_Article_
Reputation: 16987
I am trying to optimize my cython code and there seems to be quite a bit of room for improvement here is part of the profile from %prun extension in the IPython notebook:
7016695 function calls in 18.475 seconds
Ordered by: internal time
ncalls tottime percall cumtime percall filename:lineno(function)
400722 7.723 0.000 15.086 0.000 _methods.py:73(_var)
814815 4.190 0.000 4.190 0.000 {method 'reduce' of 'numpy.ufunc' objects}
1 1.855 1.855 18.475 18.475 {_cython_magic_aed83b9d1a706200aa6cef0b7577cf41.knn_alg}
403683 0.838 0.000 1.047 0.000 _methods.py:39(_count_reduce_items)
813031 0.782 0.000 0.782 0.000 {numpy.core.multiarray.array}
398748 0.611 0.000 15.485 0.000 fromnumeric.py:2819(var)
804405 0.556 0.000 1.327 0.000 numeric.py:462(asanyarray)

_Given data_

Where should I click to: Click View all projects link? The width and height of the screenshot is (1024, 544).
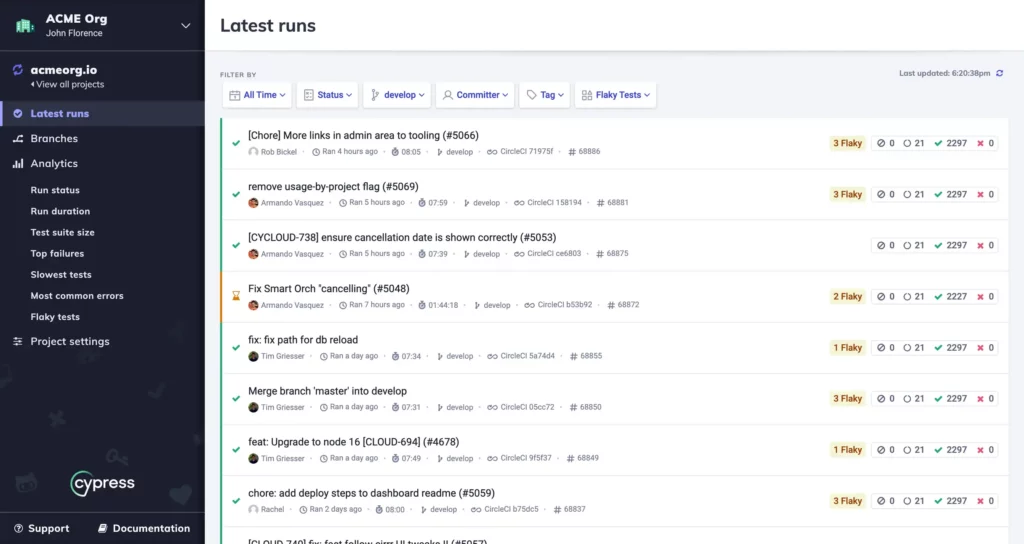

_Task brief_
Reproduce the stretch of the Cython profiling post from "400722 7.723 0.000" through "15.485 0.000 fromnumeric.py:2819(var)". The listing plays no part in what comes next.

_Correct output_
400722 7.723 0.000 15.086 0.000 _methods.py:73(_var)
814815 4.190 0.000 4.190 0.000 {method 'reduce' of 'numpy.ufunc' objects}
1 1.855 1.855 18.475 18.475 {_cython_magic_aed83b9d1a706200aa6cef0b7577cf41.knn_alg}
403683 0.838 0.000 1.047 0.000 _methods.py:39(_count_reduce_items)
813031 0.782 0.000 0.782 0.000 {numpy.core.multiarray.array}
398748 0.611 0.000 15.485 0.000 fromnumeric.py:2819(var)